WORK TO COMPLETE:
a) From the explanation of gradient descent, list every distinct subscripted form of theta that appears in its formulas and prose.
b) Reproduce a passage from the explanation of gradient descent word for word. Begin at the words "What we’re looking" and stop after "we’re aiming for.".
c) Pick up the explanation of gradient descent after its final sentence and write the next part.

DOCUMENT TEXT:
-- Opening Marker --
What we’re looking for is the point on the graph would the lowest cost, which would represent the pit in the center. That’s the sweet spot.. and the values of $\theta_0$ and $\theta_1$ at that point are what we are looking for (to optimize our holy hypothesis function $h$).

Since plotting these pretty graphs is not always possible (imagine what it would look like if you had just 20 features instead of 1).

Instead then, what we need to do is find a mathematical way to get the answers we need.

The Concept

At the core of the gradient descent technique is a very simple idea. If we can take a starting point - any starting point - and then take a tiny step “downhill” (towards a point with a lower cost), then we’ll eventually get to a pit .. somewhere where we can’t descend any further without going back up. This point is known as the local minima and that’s what we’re aiming for.

The only question is: “how do we know which way is downhill?”.

Well, that’s where your old from high school - derivatives - come in. If you remember one thing about derivatives in school, it’s that a derivative is the slope at a given point (if you’re completely lost, check out this excellent introduction to derivates).

So all we need to do then is follow the derivative (the slope at a particular point), and it will give us a direction to move towards.

$\theta_j := \theta_j - \alpha[\text{derivative of J}]$ $\theta_j := \theta_j - \alpha \frac{\partial}{\partial \theta_j} J(\theta_0, \theta_1)$

Gradient Descent for Linear Regression

Assuming we’ve only got one $x$ and one $y$ (carrying on the example from the last post), we can start substituting equations in to really drive this point home.

Let’s start by substituting for the value of $J$ which we derived in the previous post as:

$J(\theta_0, \theta_1) = \frac{1}{2m} \sum_{i=1}^m \left( h(x^{(i)}) - y^{(i)} \right)^2$

.. this results in:

$\theta_j := \theta_j - \alpha \frac{\partial}{\partial \theta_j} \left( \frac{1}{2m} \sum_{i=1}^m \left( h(x^{(i)}) - y^{(i)} \right)^2 \right)$

Since we have two variables that we’re trying to optimize (namely $\theta_0)$ and $\theta_1$), we have to use what’s known in the geeky world of mathematics as partial derivatives. While it may sound like I just turned all Math professor on you, it’s actually a simple concept.

It’s like a normal derivative, where you treat everything as a constant except the variable you are deriving by. If that’s not enough by way of introduction, check this great explanation on the Math StackExchange site.

Ok, so here are the final equations we’re looking for (in their simplified form, after rearranging and stuff):

$\begin{align} \theta_0 & := \theta_0 - \alpha \frac{1}{m} \sum_{i=1}^m \left(\theta_0 + \theta_{1}x^{(i)} - y^{(i)}\right) \\ \theta_1 & := \theta_1 - \alpha \frac{1}{m} \sum_{i=1}^m \left(\theta_0 + \theta_{1}x^{(i)} - y^{(i)}\right) x^{(i)} \end{align}$

She’s a real beauty, ain’t she?

And this is just one step. We’ll be running this calculation many, many times .. as we journey down the hill of cost, to the local minima (sometimes thousands of times even).
-- Closing Marker --
DATA FOR ANALYSIS:
-- Opening Marker --
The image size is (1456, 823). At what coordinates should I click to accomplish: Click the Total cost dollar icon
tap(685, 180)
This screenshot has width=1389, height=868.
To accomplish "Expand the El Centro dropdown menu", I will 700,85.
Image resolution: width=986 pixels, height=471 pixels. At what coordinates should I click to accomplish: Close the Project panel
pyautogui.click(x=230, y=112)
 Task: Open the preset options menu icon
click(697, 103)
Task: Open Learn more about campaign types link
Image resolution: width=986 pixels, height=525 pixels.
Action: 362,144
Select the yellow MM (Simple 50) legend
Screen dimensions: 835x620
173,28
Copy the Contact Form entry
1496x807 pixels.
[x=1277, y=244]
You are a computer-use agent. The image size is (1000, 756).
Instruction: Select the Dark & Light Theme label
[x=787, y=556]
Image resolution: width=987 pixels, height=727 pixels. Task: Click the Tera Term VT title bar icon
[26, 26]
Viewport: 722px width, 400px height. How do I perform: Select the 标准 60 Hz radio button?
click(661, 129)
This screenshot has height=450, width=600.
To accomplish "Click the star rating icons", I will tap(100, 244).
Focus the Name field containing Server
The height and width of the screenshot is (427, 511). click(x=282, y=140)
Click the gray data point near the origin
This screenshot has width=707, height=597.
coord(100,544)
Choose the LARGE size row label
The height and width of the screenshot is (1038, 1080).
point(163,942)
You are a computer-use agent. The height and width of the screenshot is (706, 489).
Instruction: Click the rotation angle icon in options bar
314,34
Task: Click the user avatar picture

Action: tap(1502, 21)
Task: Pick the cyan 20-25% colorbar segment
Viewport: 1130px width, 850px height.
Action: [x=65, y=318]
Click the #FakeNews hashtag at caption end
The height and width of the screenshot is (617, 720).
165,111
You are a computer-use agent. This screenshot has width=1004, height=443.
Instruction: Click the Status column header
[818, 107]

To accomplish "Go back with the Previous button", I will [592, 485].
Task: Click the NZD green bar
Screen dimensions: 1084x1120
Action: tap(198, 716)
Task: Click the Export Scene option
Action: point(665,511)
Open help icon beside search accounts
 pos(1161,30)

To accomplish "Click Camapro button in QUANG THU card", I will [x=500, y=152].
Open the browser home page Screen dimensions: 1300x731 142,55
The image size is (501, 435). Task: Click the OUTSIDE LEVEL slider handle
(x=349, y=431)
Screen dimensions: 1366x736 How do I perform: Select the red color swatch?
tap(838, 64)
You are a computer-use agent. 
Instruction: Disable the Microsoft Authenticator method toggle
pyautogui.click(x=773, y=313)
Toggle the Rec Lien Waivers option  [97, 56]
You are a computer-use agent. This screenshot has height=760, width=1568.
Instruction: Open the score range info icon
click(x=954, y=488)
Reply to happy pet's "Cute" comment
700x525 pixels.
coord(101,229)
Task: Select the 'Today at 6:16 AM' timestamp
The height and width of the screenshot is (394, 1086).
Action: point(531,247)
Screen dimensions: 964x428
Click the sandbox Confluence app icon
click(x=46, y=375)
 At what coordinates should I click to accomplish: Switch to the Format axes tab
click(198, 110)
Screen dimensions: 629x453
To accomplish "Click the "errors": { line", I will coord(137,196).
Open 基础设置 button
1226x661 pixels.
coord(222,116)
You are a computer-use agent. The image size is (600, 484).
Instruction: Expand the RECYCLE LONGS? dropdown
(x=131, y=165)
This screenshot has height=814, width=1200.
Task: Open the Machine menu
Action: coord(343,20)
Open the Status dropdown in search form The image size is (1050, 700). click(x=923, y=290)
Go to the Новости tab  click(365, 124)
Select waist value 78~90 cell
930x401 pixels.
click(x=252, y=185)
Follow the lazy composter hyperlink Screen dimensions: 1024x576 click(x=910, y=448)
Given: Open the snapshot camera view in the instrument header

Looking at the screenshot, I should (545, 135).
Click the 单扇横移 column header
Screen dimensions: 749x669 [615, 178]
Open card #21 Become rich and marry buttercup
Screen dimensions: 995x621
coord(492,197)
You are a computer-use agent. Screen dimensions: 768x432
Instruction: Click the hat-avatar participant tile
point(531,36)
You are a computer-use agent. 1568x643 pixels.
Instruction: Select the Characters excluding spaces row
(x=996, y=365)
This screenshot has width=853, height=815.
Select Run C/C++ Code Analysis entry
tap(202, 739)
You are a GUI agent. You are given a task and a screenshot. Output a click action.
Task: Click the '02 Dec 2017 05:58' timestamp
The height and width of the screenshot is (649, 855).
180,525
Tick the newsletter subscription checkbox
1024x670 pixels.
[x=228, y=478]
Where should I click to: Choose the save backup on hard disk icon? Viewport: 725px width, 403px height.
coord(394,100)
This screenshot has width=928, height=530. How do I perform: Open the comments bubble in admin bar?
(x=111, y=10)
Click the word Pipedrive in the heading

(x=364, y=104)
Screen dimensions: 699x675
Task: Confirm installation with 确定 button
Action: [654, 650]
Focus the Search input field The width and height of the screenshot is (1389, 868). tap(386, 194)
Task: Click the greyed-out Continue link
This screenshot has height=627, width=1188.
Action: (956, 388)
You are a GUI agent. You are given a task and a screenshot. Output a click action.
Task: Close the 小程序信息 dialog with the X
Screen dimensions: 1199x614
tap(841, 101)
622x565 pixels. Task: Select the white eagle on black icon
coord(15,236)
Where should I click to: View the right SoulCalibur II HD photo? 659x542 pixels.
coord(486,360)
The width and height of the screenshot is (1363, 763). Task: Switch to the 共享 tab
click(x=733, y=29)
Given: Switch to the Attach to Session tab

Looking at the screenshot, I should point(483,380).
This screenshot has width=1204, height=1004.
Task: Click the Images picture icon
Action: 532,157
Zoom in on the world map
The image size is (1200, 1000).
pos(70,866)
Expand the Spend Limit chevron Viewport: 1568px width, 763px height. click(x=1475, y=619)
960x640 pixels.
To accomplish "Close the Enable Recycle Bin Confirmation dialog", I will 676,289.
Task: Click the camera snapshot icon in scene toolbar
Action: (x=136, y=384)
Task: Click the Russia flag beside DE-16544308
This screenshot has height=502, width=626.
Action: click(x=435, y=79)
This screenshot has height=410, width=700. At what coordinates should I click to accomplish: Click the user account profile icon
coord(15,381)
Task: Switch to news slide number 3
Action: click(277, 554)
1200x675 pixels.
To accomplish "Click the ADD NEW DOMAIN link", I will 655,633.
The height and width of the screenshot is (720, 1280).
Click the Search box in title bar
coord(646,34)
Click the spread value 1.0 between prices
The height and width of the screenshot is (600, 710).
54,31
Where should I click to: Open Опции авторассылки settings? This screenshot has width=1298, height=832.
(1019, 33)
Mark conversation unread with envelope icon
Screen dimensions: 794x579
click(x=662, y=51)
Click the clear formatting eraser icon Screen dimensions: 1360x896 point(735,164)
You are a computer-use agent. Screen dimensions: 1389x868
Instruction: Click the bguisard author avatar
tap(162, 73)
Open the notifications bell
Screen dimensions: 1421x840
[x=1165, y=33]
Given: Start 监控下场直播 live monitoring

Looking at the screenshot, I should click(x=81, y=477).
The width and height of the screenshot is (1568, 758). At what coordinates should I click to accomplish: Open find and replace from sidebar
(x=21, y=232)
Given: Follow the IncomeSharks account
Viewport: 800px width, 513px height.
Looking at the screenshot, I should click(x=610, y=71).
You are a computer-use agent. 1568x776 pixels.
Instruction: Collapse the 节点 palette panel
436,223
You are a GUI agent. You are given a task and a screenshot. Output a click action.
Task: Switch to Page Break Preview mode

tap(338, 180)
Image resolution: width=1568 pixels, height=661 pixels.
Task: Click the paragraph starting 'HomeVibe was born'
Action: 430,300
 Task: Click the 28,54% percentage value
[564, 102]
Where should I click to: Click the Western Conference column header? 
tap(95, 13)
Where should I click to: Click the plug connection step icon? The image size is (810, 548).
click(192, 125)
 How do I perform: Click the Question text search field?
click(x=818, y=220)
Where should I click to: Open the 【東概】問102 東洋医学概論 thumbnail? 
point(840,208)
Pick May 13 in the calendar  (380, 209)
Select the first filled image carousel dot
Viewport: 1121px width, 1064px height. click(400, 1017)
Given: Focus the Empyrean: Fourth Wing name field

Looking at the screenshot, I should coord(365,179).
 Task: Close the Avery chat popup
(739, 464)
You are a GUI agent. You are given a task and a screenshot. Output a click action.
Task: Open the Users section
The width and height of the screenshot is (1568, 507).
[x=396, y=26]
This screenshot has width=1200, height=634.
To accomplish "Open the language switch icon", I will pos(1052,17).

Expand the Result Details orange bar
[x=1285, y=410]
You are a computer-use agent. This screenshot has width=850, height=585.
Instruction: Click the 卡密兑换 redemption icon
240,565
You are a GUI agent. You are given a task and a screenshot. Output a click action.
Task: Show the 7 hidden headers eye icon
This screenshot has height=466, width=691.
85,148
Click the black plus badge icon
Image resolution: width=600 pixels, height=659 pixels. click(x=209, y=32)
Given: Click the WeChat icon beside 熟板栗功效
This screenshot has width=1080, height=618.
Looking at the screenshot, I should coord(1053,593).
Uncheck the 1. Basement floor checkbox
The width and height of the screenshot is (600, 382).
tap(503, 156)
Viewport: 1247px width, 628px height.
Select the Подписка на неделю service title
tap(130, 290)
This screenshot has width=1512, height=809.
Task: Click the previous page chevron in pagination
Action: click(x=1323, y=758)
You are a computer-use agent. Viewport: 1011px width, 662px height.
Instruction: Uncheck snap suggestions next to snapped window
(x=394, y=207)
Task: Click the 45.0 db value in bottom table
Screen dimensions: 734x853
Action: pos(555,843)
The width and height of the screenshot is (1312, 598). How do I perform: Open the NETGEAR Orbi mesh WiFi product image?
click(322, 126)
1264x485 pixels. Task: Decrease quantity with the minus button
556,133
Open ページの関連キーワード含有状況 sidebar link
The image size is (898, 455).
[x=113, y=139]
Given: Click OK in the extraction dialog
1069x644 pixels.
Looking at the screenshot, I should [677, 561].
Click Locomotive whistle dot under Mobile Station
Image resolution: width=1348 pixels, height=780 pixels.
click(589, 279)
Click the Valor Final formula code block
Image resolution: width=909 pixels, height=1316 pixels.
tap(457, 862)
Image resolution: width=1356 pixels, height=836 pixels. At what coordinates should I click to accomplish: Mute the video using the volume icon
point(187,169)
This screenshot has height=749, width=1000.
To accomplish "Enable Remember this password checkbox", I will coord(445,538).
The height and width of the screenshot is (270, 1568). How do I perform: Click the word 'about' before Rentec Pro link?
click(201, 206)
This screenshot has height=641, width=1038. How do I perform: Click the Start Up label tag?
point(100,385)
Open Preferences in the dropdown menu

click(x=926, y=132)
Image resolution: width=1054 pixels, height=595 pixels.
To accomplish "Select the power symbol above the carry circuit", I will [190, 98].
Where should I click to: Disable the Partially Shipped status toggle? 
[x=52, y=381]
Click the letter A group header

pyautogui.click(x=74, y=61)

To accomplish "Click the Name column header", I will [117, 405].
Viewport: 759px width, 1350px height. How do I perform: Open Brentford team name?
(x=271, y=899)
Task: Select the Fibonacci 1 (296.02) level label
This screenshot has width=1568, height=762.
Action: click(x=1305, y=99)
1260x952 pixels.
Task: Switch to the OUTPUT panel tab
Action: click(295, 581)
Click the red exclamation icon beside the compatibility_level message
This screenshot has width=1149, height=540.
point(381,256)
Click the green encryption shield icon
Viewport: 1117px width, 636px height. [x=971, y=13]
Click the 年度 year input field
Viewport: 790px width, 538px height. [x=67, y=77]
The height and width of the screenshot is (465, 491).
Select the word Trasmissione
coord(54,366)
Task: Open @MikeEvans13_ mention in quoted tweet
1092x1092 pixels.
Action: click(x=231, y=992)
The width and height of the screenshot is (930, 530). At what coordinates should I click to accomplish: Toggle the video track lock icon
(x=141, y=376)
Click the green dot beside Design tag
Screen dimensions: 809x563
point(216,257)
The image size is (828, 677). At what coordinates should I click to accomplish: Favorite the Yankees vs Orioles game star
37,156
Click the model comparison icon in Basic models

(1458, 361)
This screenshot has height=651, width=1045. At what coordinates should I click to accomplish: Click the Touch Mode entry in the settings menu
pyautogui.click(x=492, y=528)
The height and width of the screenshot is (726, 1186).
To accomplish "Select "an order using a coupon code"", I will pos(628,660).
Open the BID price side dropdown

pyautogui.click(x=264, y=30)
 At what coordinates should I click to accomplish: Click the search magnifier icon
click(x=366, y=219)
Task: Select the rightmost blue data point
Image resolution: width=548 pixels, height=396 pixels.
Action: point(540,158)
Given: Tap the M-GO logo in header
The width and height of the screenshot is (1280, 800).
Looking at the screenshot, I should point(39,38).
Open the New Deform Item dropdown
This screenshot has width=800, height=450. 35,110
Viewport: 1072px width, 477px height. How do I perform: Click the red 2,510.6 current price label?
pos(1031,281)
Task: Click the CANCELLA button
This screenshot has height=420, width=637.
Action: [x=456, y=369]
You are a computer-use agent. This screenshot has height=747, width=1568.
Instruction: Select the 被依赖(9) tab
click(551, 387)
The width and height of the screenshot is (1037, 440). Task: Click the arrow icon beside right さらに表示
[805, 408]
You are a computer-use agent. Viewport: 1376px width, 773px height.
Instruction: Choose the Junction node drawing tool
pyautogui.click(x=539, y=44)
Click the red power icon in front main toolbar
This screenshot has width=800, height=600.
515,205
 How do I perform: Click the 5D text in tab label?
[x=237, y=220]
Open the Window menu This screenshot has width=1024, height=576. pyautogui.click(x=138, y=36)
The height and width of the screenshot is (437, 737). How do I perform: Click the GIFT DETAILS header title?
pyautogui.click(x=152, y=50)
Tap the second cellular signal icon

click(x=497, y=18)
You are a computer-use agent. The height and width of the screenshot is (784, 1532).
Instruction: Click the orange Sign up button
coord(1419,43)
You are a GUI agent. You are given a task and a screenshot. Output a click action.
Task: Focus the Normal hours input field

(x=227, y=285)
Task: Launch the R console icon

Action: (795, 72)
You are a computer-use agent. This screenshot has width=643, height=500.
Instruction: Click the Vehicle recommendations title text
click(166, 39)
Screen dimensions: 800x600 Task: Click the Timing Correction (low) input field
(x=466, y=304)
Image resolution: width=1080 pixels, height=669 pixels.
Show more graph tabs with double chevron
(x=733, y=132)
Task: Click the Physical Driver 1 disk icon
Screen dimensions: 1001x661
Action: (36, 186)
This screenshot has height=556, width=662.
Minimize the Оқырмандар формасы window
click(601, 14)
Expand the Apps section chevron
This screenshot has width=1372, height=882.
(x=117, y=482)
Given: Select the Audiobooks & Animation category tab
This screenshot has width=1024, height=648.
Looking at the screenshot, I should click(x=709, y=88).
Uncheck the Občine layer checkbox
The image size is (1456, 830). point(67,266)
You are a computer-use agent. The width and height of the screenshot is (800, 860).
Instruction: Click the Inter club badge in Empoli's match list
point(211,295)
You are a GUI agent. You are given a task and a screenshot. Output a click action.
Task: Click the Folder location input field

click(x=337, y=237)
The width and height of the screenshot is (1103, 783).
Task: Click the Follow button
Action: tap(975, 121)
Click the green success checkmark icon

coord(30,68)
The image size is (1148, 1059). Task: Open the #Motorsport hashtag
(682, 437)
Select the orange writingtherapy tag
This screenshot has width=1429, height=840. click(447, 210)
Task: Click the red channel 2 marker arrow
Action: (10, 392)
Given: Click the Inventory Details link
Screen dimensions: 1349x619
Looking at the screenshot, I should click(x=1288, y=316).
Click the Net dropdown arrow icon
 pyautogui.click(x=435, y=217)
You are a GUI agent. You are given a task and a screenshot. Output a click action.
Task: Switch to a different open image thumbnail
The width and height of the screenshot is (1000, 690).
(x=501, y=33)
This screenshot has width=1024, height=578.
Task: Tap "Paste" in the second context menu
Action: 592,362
-- Closing Marker --
ANSWERS TO THE EXERCISES:
a) θ₀, θ₁, θⱼ

b)
What we’re looking for is the point on the graph would the lowest cost, which would represent the pit in the center. That’s the sweet spot.. and the values of $\theta_0$ and $\theta_1$ at that point are what we are looking for (to optimize our holy hypothesis function $h$).

Since plotting these pretty graphs is not always possible (imagine what it would look like if you had just 20 features instead of 1).

Instead then, what we need to do is find a mathematical way to get the answers we need.

The Concept

At the core of the gradient descent technique is a very simple idea. If we can take a starting point - any starting point - and then take a tiny step “downhill” (towards a point with a lower cost), then we’ll eventually get to a pit .. somewhere where we can’t descend any further without going back up. This point is known as the local minima and that’s what we’re aiming for.

c)
The code

Nothing drives a point home like seeing some code, and I really struggled to get my head around this whole vector business until I actually saw it implemented in traditional arrays.

from numpy import *

# y = theta_1 * x + theta_0
# Not actually required in the gradient descent calculation; just used to verify
# the sanity of the results :)
def compute_error_for_line_given_points(theta_0, theta_1, points):
  totalError = 0
  for i in range(0, len(points)):
      x = points[i, 0]
      y = points[i, 1]
      totalError += (y - (theta_1 * x + theta_0)) ** 2
  return totalError / (2 * float(len(points)))

def step_gradient(theta_0_current, theta_1_current, points, alpha):
  # Gets called for each iteration of 'alpha'
  theta_0_gradient = 0
  theta_1_gradient = 0
  m = float(len(points))
  for i in range(0, len(points)):
    x = points[i, 0]
    y = points[i, 1]
    theta_0_gradient += -(1/m) * (y - ((theta_1_current * x) + theta_0_current))
    theta_1_gradient += -(1/m) * x * (y - ((theta_1_current * x) + theta_0_current))
  new_theta_0 = theta_0_current - (alpha * theta_0_gradient)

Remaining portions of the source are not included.